I Switched to a Feature Phone. The World didn’t End.

On a whim I decided to venture into the world of smartphone repair. The cracked front and back glass of my Nokia 7.1 had been screaming at me for the better part of a year and I finally decided enough was enough. One Amazon order later and I had the components I needed to make my phone appear factory fresh once again. This is where my folly begins. Having fixed small electronics in the past, I decided that looking up a guide would be an unnecessary waste of time; After all, how hard can it be?

Turns out. Pretty hard.

One damaged smartphone later, I found myself making another quick Amazon order. Wanting a way to stay in touch, but not wanting to shell out $250 or more of my hard won legal tender, I decided a replacement smartphone was out of the question. Thus, in my cart ended up a feature phone with overnight shipping.

I woke up the next morning and stumbled to my front porch in a daze, where I found waiting for me a package containing my new device. A Nokia 225 4G.

I took the phone out of the package and was immediately greeted with a problem; I had no idea how to turn the damn thing on. The phone boasts an attractive enough (if dated) candy-bar design that features no buttons on the outer shell. No power switch. No volume rockers. Nothing that a smartphone-raised befuddled Gen-Z’er such as myself could understand. After frantically pressing just about every button on the device, I resorted to watching an unboxing video in which I learned that the end call button acts as the power switch. Duh. How could I be so oblivious?
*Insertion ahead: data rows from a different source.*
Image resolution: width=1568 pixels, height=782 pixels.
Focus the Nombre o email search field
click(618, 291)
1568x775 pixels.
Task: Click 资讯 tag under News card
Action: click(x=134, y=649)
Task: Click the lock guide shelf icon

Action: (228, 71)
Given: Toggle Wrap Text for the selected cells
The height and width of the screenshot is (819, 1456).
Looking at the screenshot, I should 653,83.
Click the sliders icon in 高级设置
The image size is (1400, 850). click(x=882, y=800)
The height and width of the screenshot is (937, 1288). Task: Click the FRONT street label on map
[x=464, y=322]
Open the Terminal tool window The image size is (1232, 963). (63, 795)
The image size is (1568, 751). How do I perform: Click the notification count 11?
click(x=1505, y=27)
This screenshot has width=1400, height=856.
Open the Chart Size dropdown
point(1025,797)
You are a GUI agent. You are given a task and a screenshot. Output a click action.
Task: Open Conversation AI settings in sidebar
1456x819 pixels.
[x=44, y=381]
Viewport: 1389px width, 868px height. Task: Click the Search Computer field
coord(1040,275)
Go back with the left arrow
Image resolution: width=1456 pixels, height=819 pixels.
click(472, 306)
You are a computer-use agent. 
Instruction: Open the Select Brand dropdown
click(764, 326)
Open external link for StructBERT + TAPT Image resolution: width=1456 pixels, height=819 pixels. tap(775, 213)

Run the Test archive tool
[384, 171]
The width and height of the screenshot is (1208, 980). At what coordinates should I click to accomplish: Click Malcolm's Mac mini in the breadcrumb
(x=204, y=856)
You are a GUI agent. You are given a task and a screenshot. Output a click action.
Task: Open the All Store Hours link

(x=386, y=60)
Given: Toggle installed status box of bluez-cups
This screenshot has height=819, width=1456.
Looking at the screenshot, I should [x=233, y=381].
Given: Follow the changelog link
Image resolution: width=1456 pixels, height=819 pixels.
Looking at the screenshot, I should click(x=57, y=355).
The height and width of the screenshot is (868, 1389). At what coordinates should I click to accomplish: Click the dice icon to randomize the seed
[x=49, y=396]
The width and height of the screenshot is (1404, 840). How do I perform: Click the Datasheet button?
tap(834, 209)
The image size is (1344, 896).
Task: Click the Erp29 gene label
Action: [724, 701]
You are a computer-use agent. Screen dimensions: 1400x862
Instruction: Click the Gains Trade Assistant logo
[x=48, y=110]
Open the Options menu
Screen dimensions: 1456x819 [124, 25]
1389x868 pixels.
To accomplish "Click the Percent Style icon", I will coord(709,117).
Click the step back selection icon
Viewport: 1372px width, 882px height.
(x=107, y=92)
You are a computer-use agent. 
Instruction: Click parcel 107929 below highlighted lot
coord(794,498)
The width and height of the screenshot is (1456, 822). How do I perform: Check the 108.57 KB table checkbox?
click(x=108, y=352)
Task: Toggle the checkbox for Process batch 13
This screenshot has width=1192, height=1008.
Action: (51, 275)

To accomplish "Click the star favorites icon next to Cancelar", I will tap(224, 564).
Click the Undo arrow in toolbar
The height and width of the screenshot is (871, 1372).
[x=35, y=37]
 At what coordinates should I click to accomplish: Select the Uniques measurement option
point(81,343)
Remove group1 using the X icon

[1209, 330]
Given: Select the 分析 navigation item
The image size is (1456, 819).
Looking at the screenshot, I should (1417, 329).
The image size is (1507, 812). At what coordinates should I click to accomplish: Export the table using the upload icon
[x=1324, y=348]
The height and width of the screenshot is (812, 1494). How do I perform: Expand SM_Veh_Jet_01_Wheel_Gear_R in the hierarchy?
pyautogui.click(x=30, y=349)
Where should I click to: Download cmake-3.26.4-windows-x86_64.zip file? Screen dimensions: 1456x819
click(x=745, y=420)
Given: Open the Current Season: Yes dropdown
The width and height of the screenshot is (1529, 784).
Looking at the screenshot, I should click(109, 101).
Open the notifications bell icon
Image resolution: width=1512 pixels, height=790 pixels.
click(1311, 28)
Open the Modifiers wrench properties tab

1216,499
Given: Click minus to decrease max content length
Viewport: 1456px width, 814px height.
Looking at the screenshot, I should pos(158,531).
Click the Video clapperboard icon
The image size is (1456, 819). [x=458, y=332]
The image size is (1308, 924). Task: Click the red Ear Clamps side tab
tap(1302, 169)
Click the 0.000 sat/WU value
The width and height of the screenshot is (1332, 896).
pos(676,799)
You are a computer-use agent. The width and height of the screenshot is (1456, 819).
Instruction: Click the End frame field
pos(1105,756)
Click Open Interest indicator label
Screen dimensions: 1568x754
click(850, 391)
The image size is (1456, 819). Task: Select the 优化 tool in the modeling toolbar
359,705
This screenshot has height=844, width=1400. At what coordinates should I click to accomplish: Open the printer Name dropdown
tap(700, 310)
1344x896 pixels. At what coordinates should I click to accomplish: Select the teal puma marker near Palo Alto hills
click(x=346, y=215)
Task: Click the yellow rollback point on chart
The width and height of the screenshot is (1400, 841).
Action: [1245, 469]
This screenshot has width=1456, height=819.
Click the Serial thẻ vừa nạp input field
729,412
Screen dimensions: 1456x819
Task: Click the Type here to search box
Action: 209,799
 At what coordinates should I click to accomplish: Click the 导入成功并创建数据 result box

Power switch out conundrum out of the way, I spent the next few days living with the device, and actually found quite a workable phone. The features are sparse, but there’s enough to get the job done. A simple web browser for basic searches, a messaging app, a flashlight, an FM radio, and of course, it makes calls. In essence, it does everything a phone should do without the distractions inherent to a smartphone.

Using such a sparse device for a few weeks got me thinking: How much of the time I spent on my smartphone was really necessary? How much of that time could I consider ‘well spent’? Pondering these I came to realize what I believe most of us already know: Mindlessly scrolling through Instagram, TikTok, or whatever flavor of social media you choose simply isn’t fulfilling.

The convenience of the internet in your pocket can’t be overstated. We can order from Amazon, call an Uber, search the internet, check emails, check bank accounts, and the list goes on ad infinitum. But this convenience comes at the cost of your attention. Constant notifications and the allure of infinite feeds simultaneously pull us away from the present, and create a dependency on one’s smartphone as a cure for boredom.

And boredom seems to be in short supply in a constantly connected world.

What really is so important that we need to be checking our phone hundreds of times each day? How many notifications are so important that they truly can’t wait for a few hours? For me personally, switching to a feature phone has taught me that the answer is none. Limiting my connectivity to the world has increased my attention span, and allowed me time to sit alone with my thoughts. Boredom is not the enemy that the world makes it out to be. In fact, in a digital economy where attention itself is monetized, boredom very well may be our greatest asset.

Now of course switching to a feature phone comes with downsides. The lack of Spotify means I’m listening to much less music, and the lack of Google Maps means I’m screwed if I ever need directions. I plan to switch to a slightly smarter (read: has Google Maps) KaiOS phone soon to rectify the latter issue. But otherwise? I don’t miss social media, I don’t miss notification fatigue, and I very much enjoy having my attention span back. While I’ll probably switch back to a smartphone in the future, using a feature phone for awhile has taught me that life goes on if you’re not constantly connected. If you feel chained to your smartphone, or just would like some time to detox, consider switching to a feature phone. For $60 it won’t break the bank, and very well could lead to more mindful phone use in the future.